山田祥平のRe:config.sys

Vistaのお気に召すまま




 世の中の多くの人は、PCの起動には、ある程度の時間がかかるものだと思っている。メモ1つとるのに2分は待てない。だから、PCは文房具になれないと思いこんでいる。パワーユーザーが聞けば笑ってしまうような勘違いだが、彼らは真剣だ。

●鳴り物入りの新機能「ファストブート」

 電源を入れれば約数秒でTVが写る。Windowsを起動しなくても、DVDやCDが楽しめる。ちょっと前まで、こんな機能をセールスポイントにするメーカー製PCがたくさんあった。普通の人は、PCを使わないときには、シャットダウンしてしまうのだ。だから、次回の起動にはある程度の時間がかかる。そしてそれが待てない。だから、数秒でTVやDVDが楽しめることが十分訴求ポイントになり得たわけだ。

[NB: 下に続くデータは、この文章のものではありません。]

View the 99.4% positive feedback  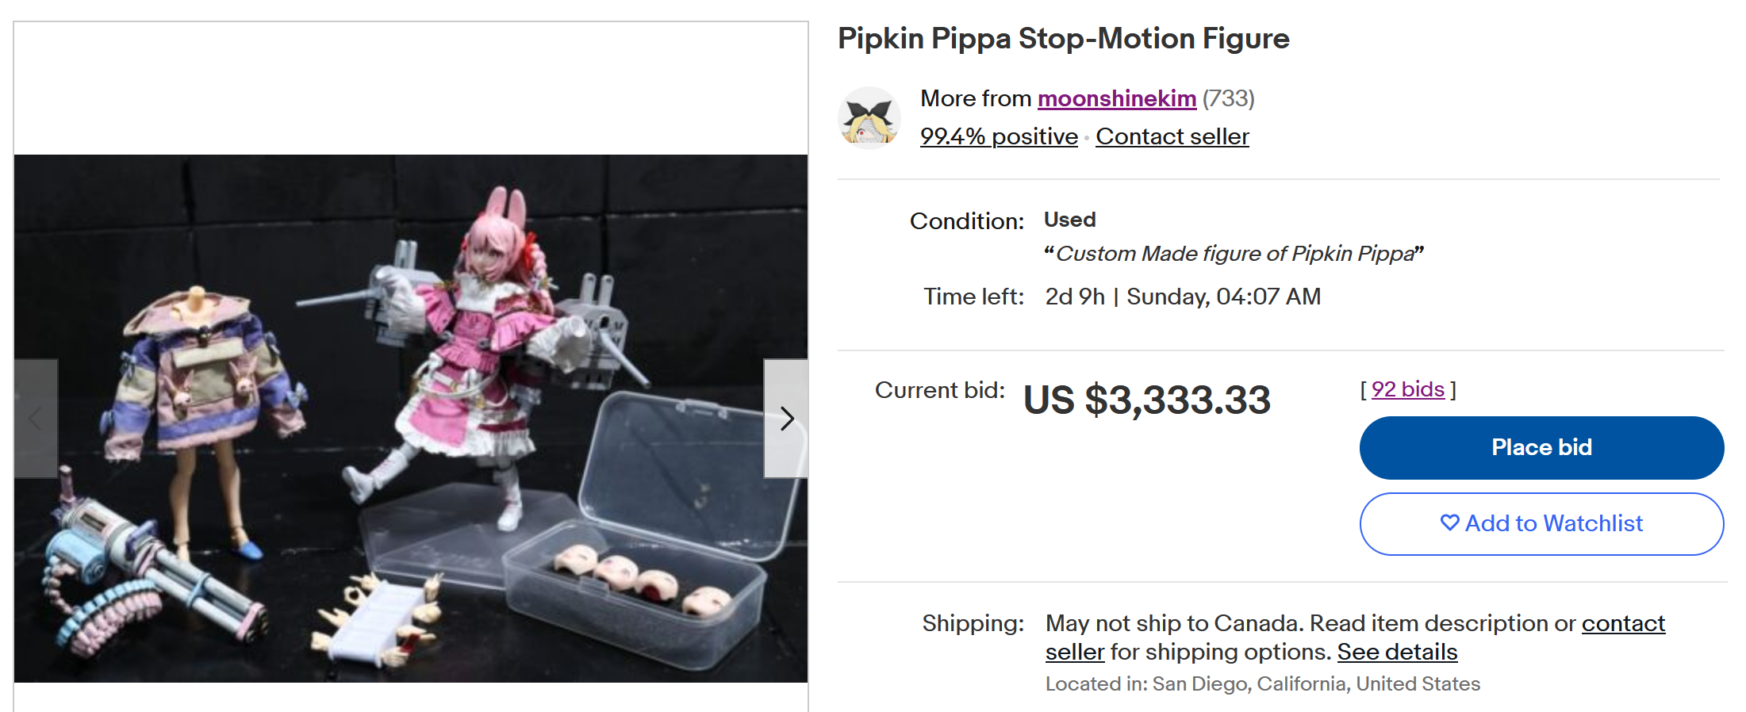click(999, 136)
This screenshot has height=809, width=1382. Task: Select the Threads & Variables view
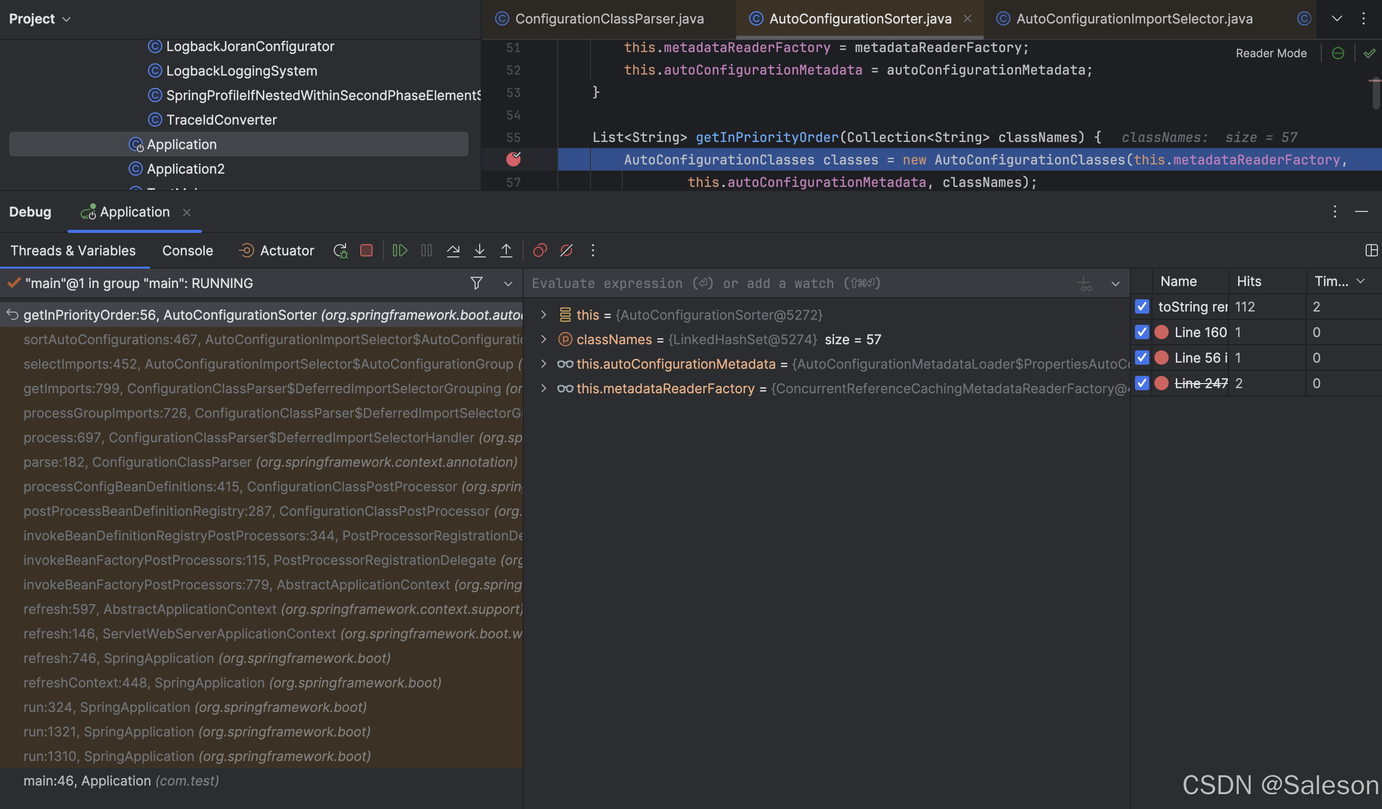(x=72, y=250)
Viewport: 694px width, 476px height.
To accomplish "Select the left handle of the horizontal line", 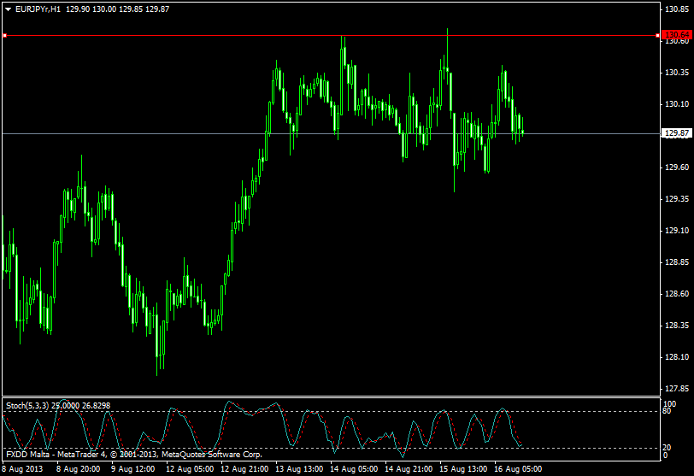I will 4,36.
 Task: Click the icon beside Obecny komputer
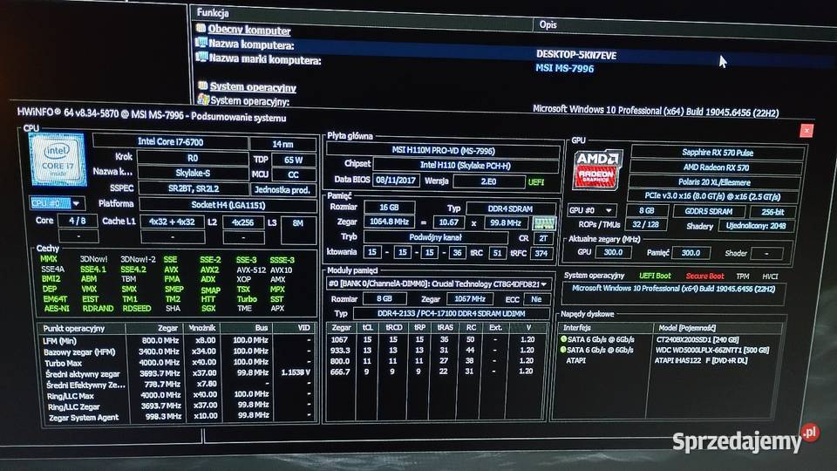point(201,30)
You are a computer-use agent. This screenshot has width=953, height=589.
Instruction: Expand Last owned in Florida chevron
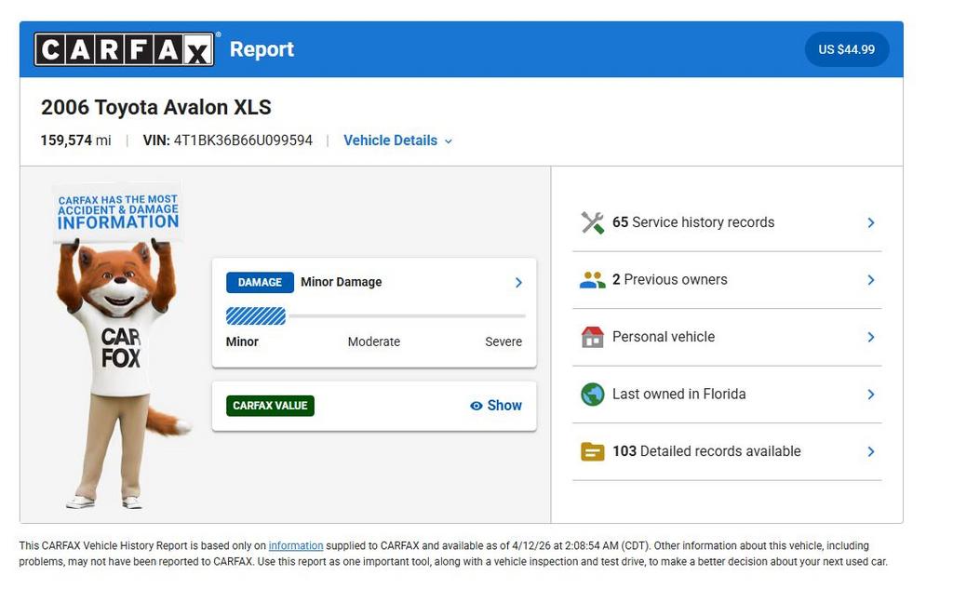871,395
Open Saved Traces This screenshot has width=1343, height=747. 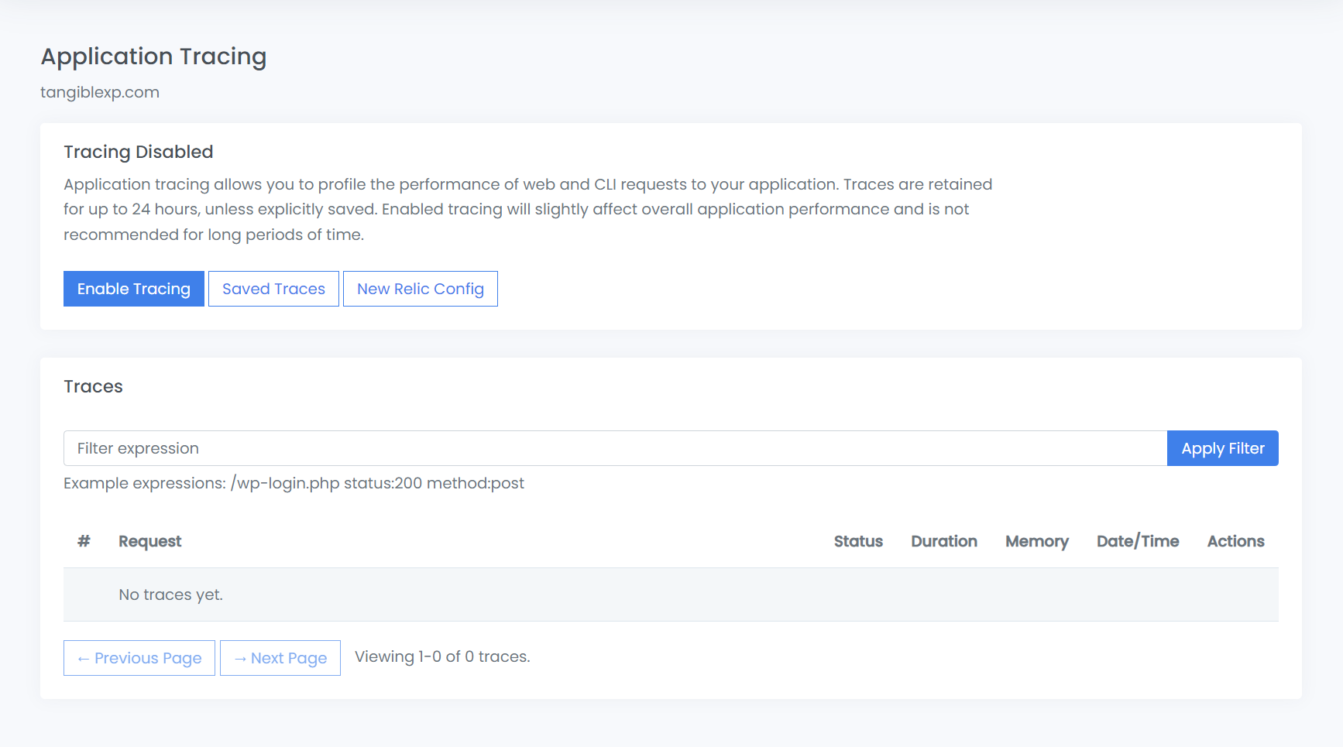click(x=273, y=289)
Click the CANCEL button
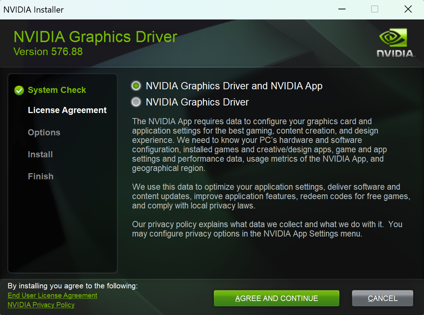 tap(382, 298)
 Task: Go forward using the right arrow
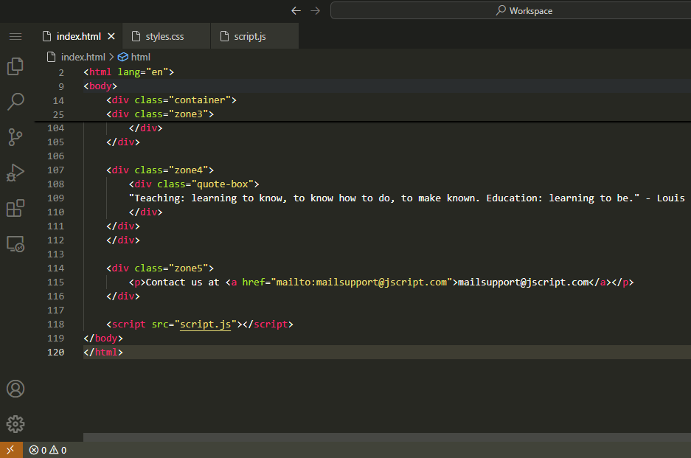tap(316, 10)
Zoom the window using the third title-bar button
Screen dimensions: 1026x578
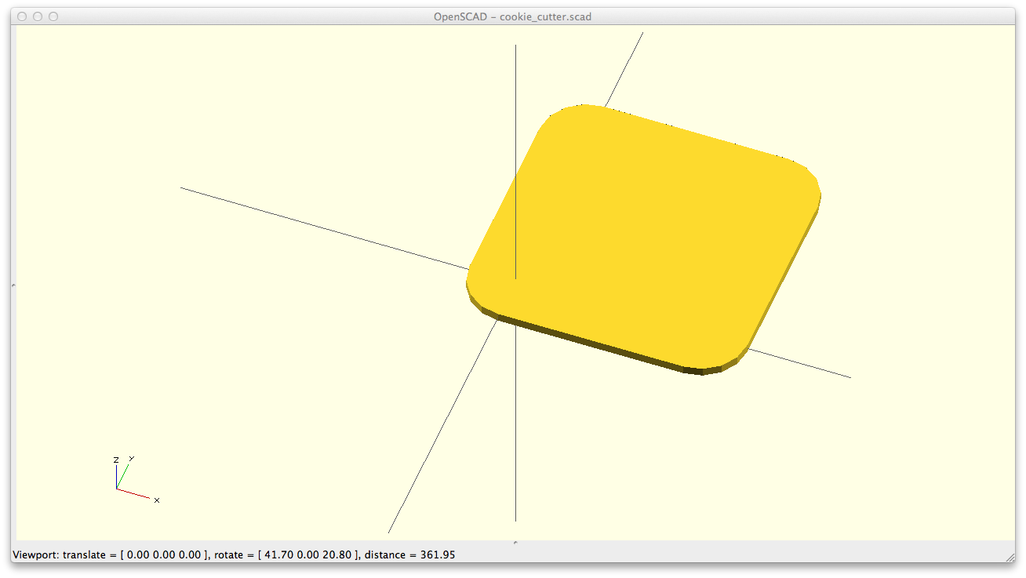coord(53,16)
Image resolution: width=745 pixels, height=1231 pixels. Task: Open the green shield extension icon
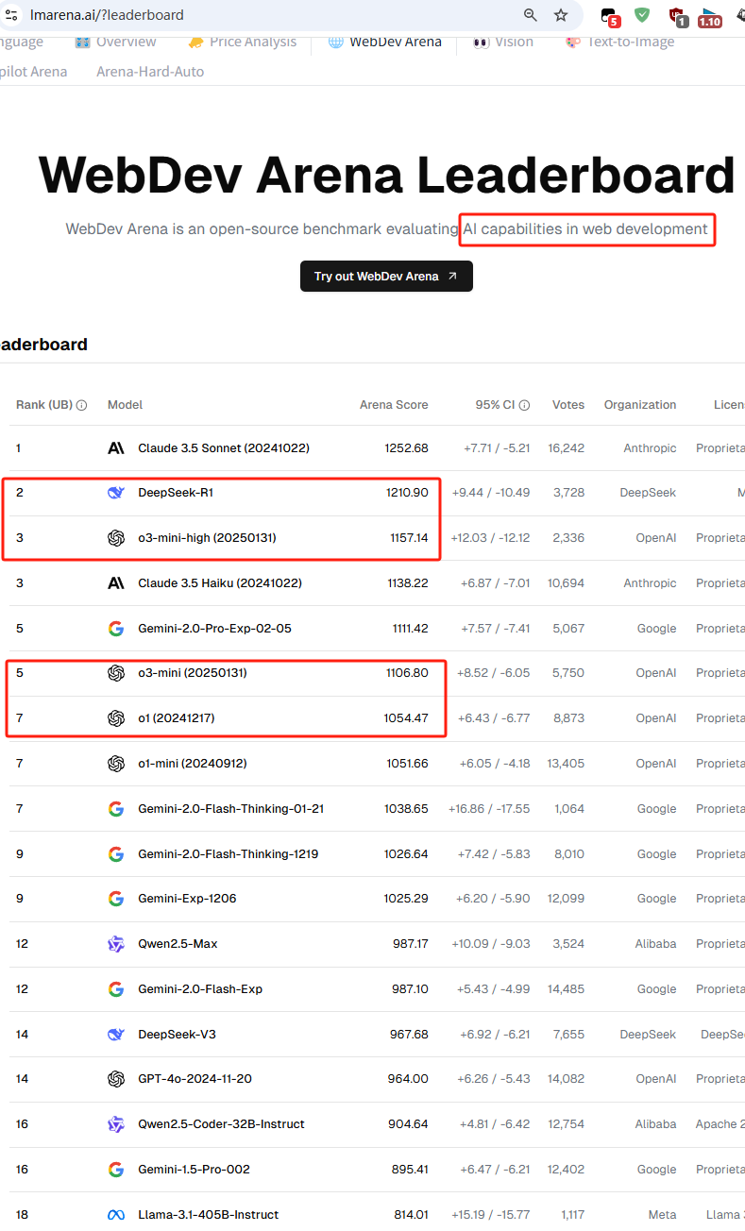pyautogui.click(x=642, y=15)
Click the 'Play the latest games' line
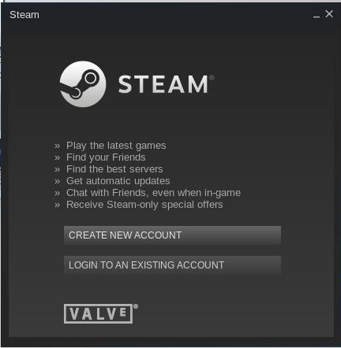 pyautogui.click(x=116, y=146)
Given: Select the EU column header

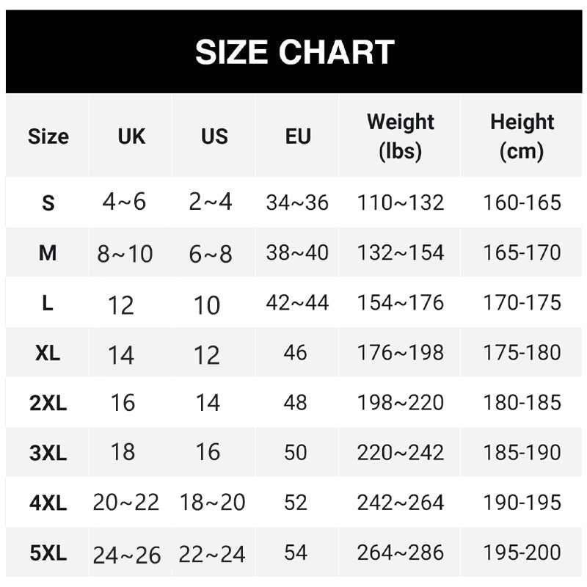Looking at the screenshot, I should click(298, 136).
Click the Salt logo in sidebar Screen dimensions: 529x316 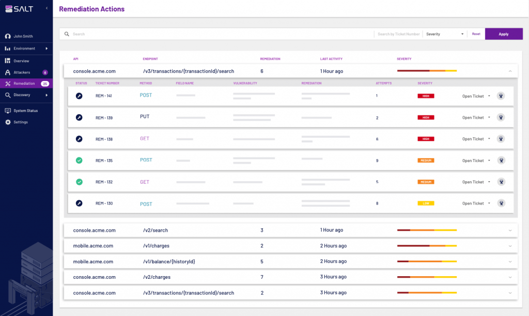pyautogui.click(x=19, y=8)
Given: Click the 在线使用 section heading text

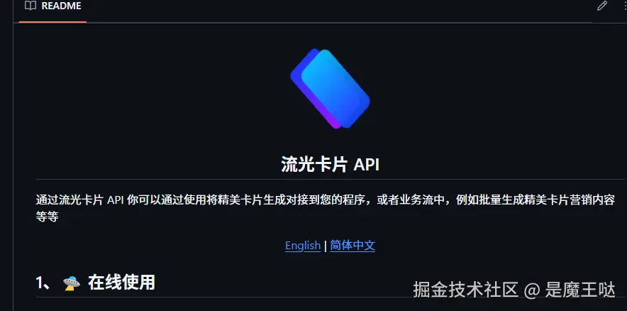Looking at the screenshot, I should [121, 282].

 Windows Vistaでは、「ファストブート」と呼ばれる機能が用意され、電源ボタンを入れると数秒で利用できるようになり、PCの前で待つことがなく、TVのように利用できるようになるという。 この機能はWindows Vista開発完了を受けて2006年11月に開催された記者説明会でも、かなり声高に披露されている。

 さて、この「ファストブート」という新機能、Windows XPにはなかった画期的な新機能かというと決してそうではない。Windows XPでも、スタンバイとそこからの復帰を繰り返して使っていたユーザーにとっては、今までと、何も違わないからだ。そして、今までと何も違わないのに新しい名前がついた。それが「ファストブート」だ。

 Vistaの名誉のために、ちょっとだけ補足しておくと、XP時代に「スタンバイ」と呼ばれていた機能名はもう使われなくなった。新しい機能名は「スリープ」だ。そしてXP時代の単なるスタンバイよりもずっと進化している。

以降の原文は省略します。